モビルスーツの操縦体験という最大の特徴はそのままに、よりアクションゲームとしての正当な進化を遂げた「機動戦士ガンダム 戦場の絆II」。今回プレイできたのは、ほんの数戦だけではあったのだが、それでも圧倒的なビジュアルの進化はひと目で体感することができた。モビルスーツシミュレーター的な側面もある本作においては、ビジュアルがリアルになることで、よりガンダムの世界に入り込む没入感を得られたように感じられた。

「II」においてはチュートリアルモードも大幅に強化され、初心者でもゲームの基本が分かるような内容になるとのことなので、今まで「戦場の絆」をプレイしたいと思いつつも、機会を逃していたというプレイヤーには、これ以上ない機会と言える。前作のプレイヤーはもちろん、今まで「戦場の絆」を遊んだことがない人も、要注目のタイトルだ。

「機動戦士ガンダム 戦場の絆II」ショートインタビュー

最後に、プロデューサーの塚田夢人氏へのインタビューを掲載するので、そちらにも目を通してみて欲しい。

――塚田プロデューサーは、「戦場の絆」というタイトルに対し、これまでどのように関わられてきたのでしょうか?

塚田氏:元々は稼働初期からのプレイヤーでした。当時は学生で、なけなしのバイト代をほぼすべて絆に費やしていたことをいまでも覚えています。開発としては、Rev.4の途中から運営やプロモーションなどに携わらせていただいています。

――前作では技術的に実現が難しかったことで、本作から可能になったものはありますか?

塚田氏:グラフィックやサウンドなどの臨場感は大きく進化した点だと思います。また、シールドなどの新アクションの一部についても、筐体の設計や耐久性といった点で前作では難しかった点です。
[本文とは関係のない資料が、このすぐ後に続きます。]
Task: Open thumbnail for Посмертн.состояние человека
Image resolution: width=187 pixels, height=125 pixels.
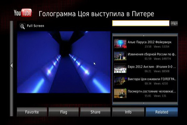Action: [120, 93]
――新筐体になったことで、ユーザーのプレイ体験はどのように変化すると考えられていますか?

塚田氏:画面が鮮明になったことで、今まで気づかなかったステージやMSのディティールであったり、とにかく情報量が増えていると思います。また、サウンド面もこだわりポイントがあり、筐体に座ると思っている以上の臨場感を感じていただけるのではないかと思います。そういった点で、よりリアルな「ガンダムの世界観での戦争」を感じていただけるよう、開発を進めております。

――モビルスーツの動きにあわせて、筐体も前後左右に動くような、アトラクション的な仕様を検討されたことはありますか?

塚田氏:当初は色々な案があったんです。それこそ、モニターが上下にスライドして、モニターの部分からシートに乗り込むような機構とかもありました(笑)ただ、ゲームのしやすさや、安全性、コストなどを鑑み、今の形がよいと思い採用させていただきました。

――実装される機体については、前作と同様に一年戦争~ラプラス戦役頃のモビルスーツを想定しているのでしょうか?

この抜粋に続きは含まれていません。